Abstract In contrast to 16:3 plants like rapeseed (Brassica napus), which contain α-linolenic acid (18:3Δ  9,12,15) and hexadecatrienoic acid (16:3Δ  7,10,13) as major polyunsaturated fatty acids in leaves, the silica-less diatom Phaeodactylum tricornutum contains eicosapentaenoic acid (EPA; 20:5Δ  5,8,11,14,17) and a different isomer of hexadecatrienoic acid (16:3Δ  6,9,12). In this report, we describe the characterization of two cDNAs having sequence homology to Δ12-fatty acid desaturases from higher plants. These cDNAs were shown to code for a microsomal and a plastidial Δ12-desaturase (PtFAD2 and PtFAD6, respectively) by heterologous expression in yeast (Saccharomyces cerevisiae) andSynechococcus, respectively. Using these systems in the presence of exogenously supplied fatty acids, the substrate specificities of the two desaturases were determined and compared with those of the corresponding rapeseed enzymes (BnFAD2 and BnFAD6).
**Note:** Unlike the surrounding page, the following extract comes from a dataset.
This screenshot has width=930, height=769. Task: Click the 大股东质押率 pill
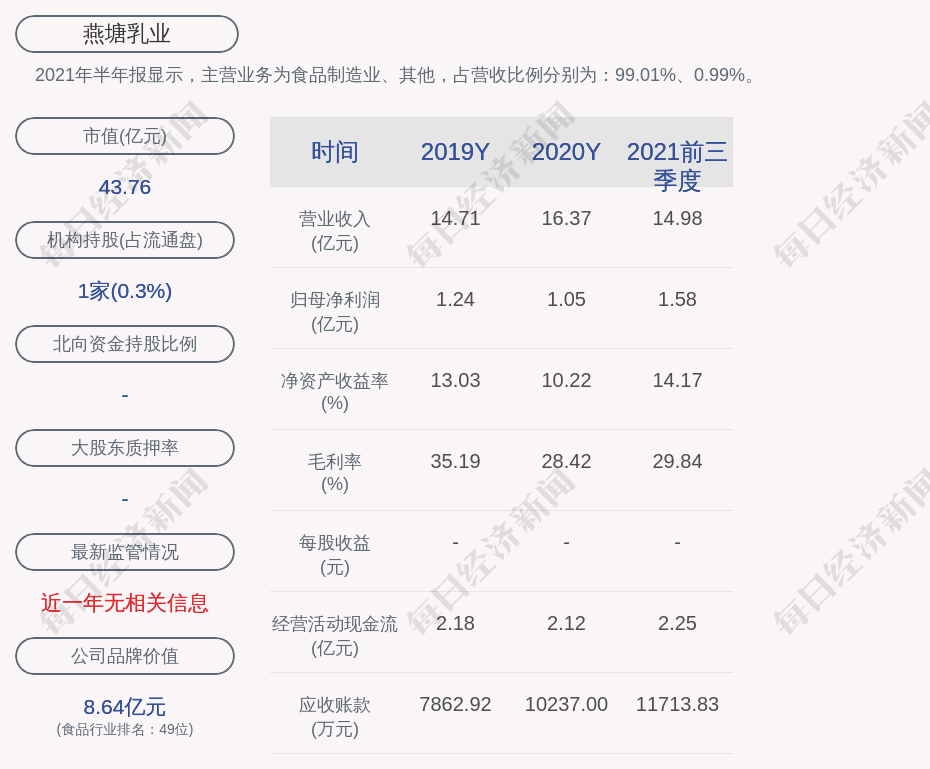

The microsomal desaturases were similarly specific for oleic acid (18:1Δ  9), suggesting that PtFAD2 is involved in the biosynthesis of EPA. In contrast, the plastidial desaturase from the higher plant and the diatom clearly differed. Although the rapeseed plastidial desaturase showed high activity toward the ω9-fatty acids 18:1Δ  9 and 16:1Δ  7, in line with the fatty acid composition of rapeseed leaves, the enzyme of P. tricornutum was highly specific for 16:1Δ  9. Our results indicate that in contrast to EPA, which is synthesized in the microsomes, the hexadecatrienoic acid isomer found in P. tricornutum(16:3Δ  6,9,12) is of plastidial origin.